Even bonds can provide you with passive income through their dividend yields. You don’t have to be invested in stocks which have a higher risk associated with them.

It’s not that bonds are better than stocks but they have certain benefits for the right person with the appropriate risk tolerance.

 

A Conservative Portfolio

Let’s say you have 100% stock index funds in your retirement portfolio and you decide to retire, as in, you will no longer earn an income from wages. Is this 100% stock portfolio wise, safe, or sustainable?

On a long enough time horizon, yes, it’s safe and sustainable. The basic concept of the whole stock market is that it goes up in value over time. But it has a lot of fluctuations and can swing wildly up and down.

A conservative portfolio might be something with more bonds or all bonds. It could be made up of only CD’s or for the uber conservative, it might be mostly an annuity.

Risk Tolerance

Your risk tolerance will change from year to year. Especially when your circumstances change, such as when you get divorced, get married, have kids, enter retirement, stop earning an income, start a business, or become disabled.
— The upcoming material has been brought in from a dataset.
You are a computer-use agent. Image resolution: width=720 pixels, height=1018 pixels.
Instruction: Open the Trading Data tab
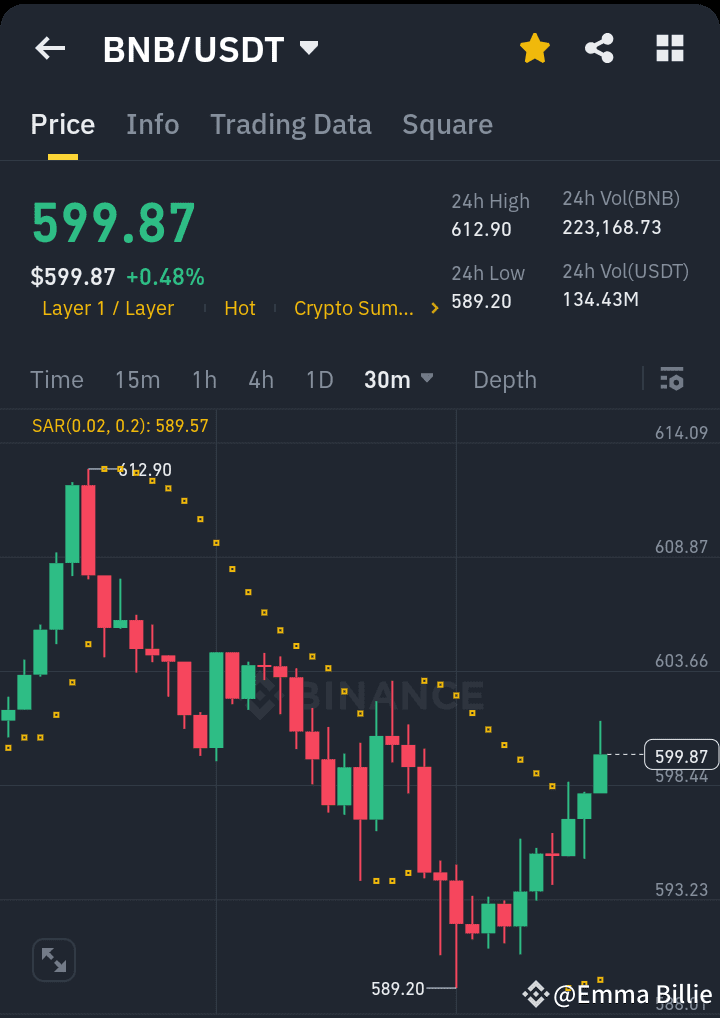point(290,124)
So what’s your risk tolerance in retirement? If you $1M portfolio dropped down to $600k and stayed that way for 5 years, could you handle that drop or would you freak out? Would it affect the quality of your lifestyle or could you adjust easily?

Income Needs

Another factor to consider is what your income needs are.

Let’s say you need $30,000 a year to live off. You have a rental income property, mostly stocks in your retirement accounts, and a small amount of bonds. If your portfolio is yielding around 3% a year and has a balance of $1M then any stock market fluctuations might drop your income from $30k down to $25k. Do you have the spending flexibility to forego $5k a year of income?

 

Earning Income in Retirement

I was convinced in 2012 that as soon as I became financially independent I would stop practicing medicine and live off of my investment. No fucking way did I want to continue seeing patients.
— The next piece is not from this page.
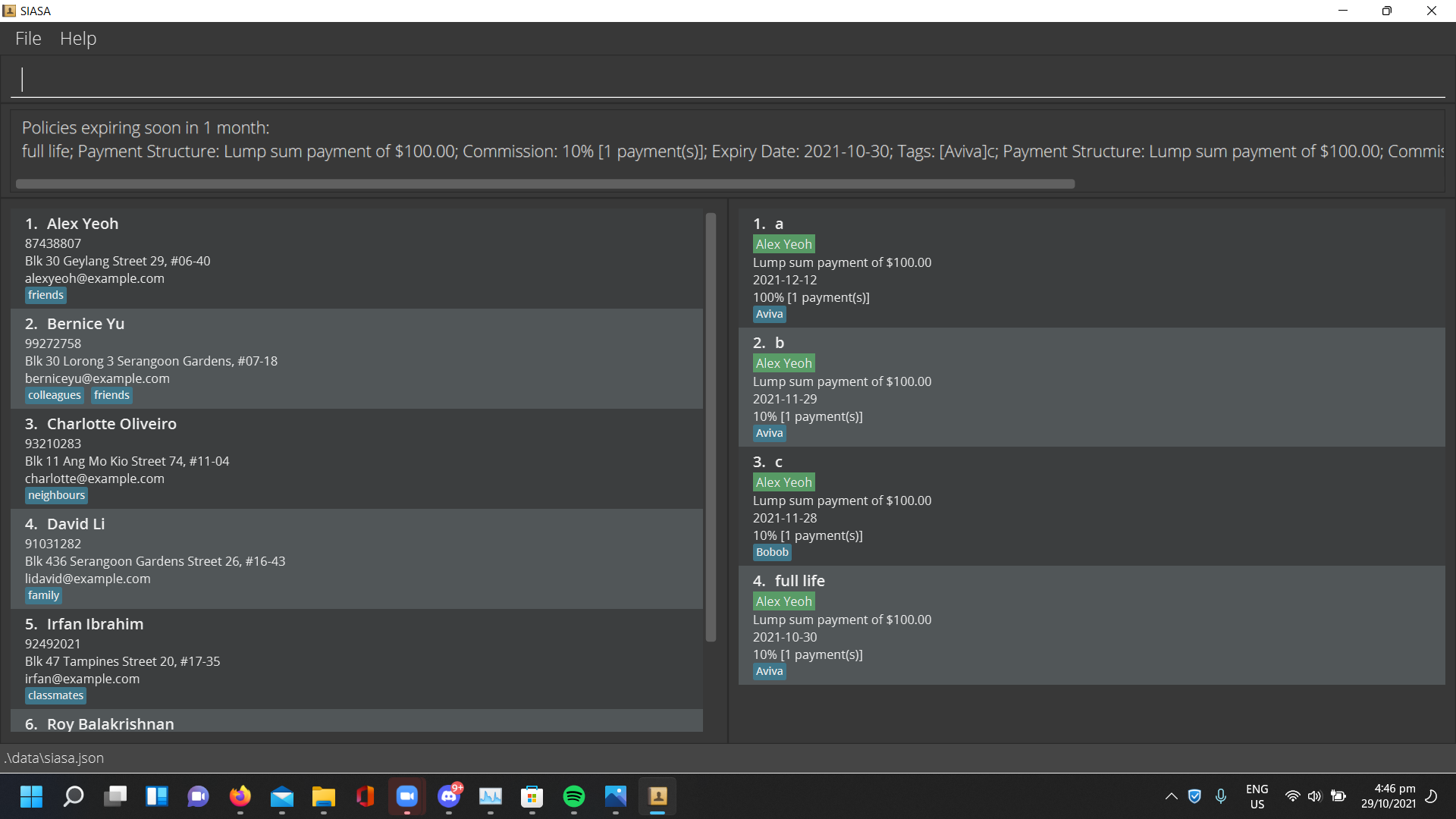Open Discord from the taskbar
The height and width of the screenshot is (819, 1456).
click(449, 796)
Then I got into some consulting, teaching, and telemedicine and realized that I liked having an earned income and the work was pleasant.
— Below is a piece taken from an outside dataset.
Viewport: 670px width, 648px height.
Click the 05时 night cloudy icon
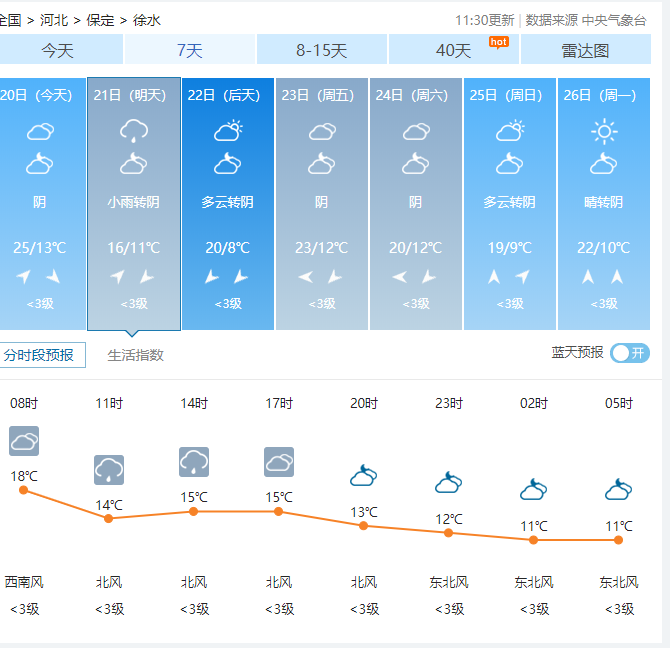(x=618, y=489)
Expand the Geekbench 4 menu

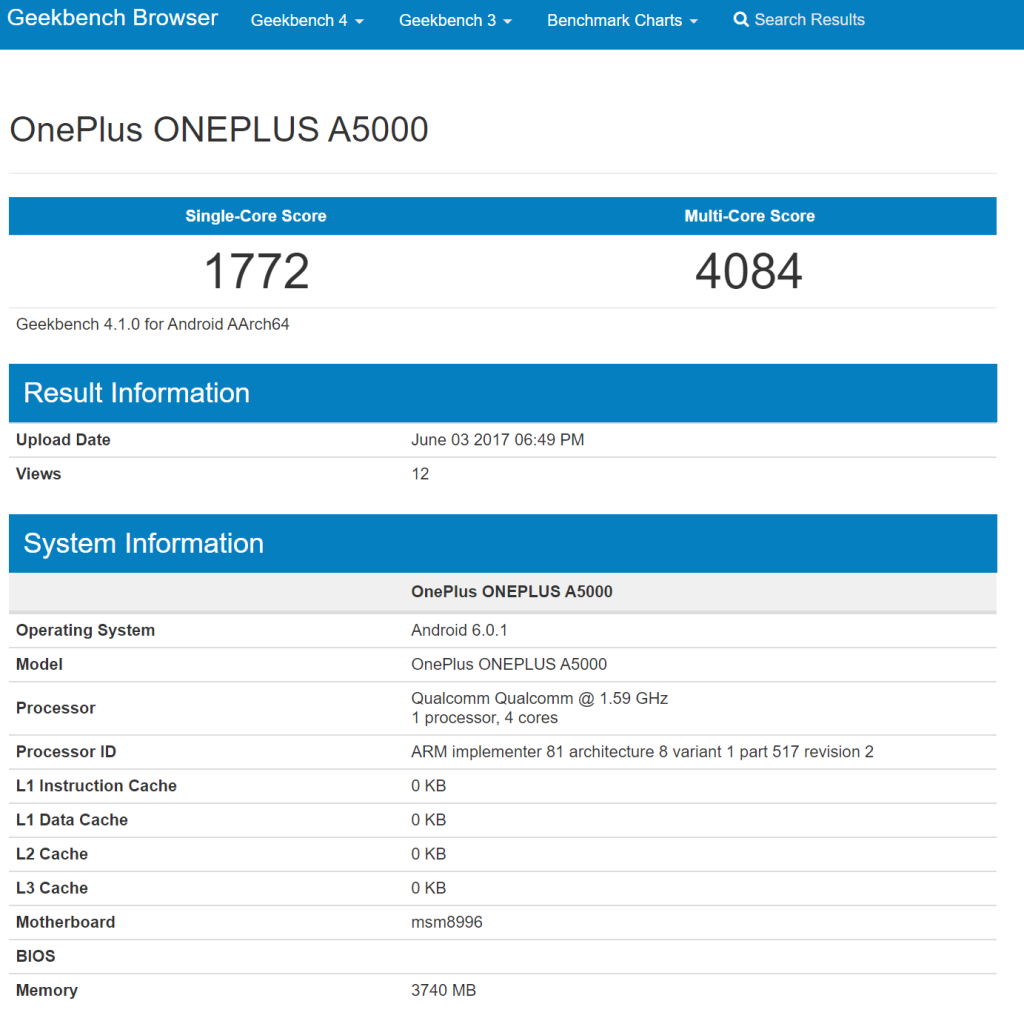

The point here is that if you are going to continue earning an income in your supposed retirement then you don’t need a conservative portfolio. You can take on more risk and absorb more investment fluctuations.

 

Duration of Retirement

A longer retirement is considered by personal finance experts to be a more risky retirement. The idea is that you will need more money to support your non-productive years and a longer time horizon brings more risk.

I disagree. I think personal finance experts are approaching the topic from an economist’s perspective which tends to often exist in a bubble. Individuality of the retiree is disregarded in this analysis.

Take a medical professional who was able to make it through all the schooling and bureaucracy. They are productive people even if they are lazy. They are creative even if they can’t draw. They are perseverant even if they constantly whine at work.

Less Risk

If you look over a stock and bond portfolio stretched out over a 100 years then you’ll see that there are far fewer financial disaster events. There are more booms than busts.

On top of that, the busts are short-lived and the booms are prolonged.

Productivity

A medical professional retiring early is not going to stop being productive. They are going to produce one thing or another. Whether it’s intellectual productivity or a physical one.

At the very least they will be helping others around them. That creates a network which is probably more stable than any investment out there.

Opportunity

The more time elapses in retirement the more opportunities one comes across. A good business opportunity, an investment property, or even a successful speculation.

More time brings more opportunity. More attempts increases the chance of success.

Real Estate

I’m not big on real estate but appreciate its power and this physician writes really interesting stuff about real estate investing. If you hold on to a property long enough, there is a chance that it will go through many cycles of bubble-like prices.

For a person who is retired, and if they are positioned well, they can eventually capitalize on such bubble events.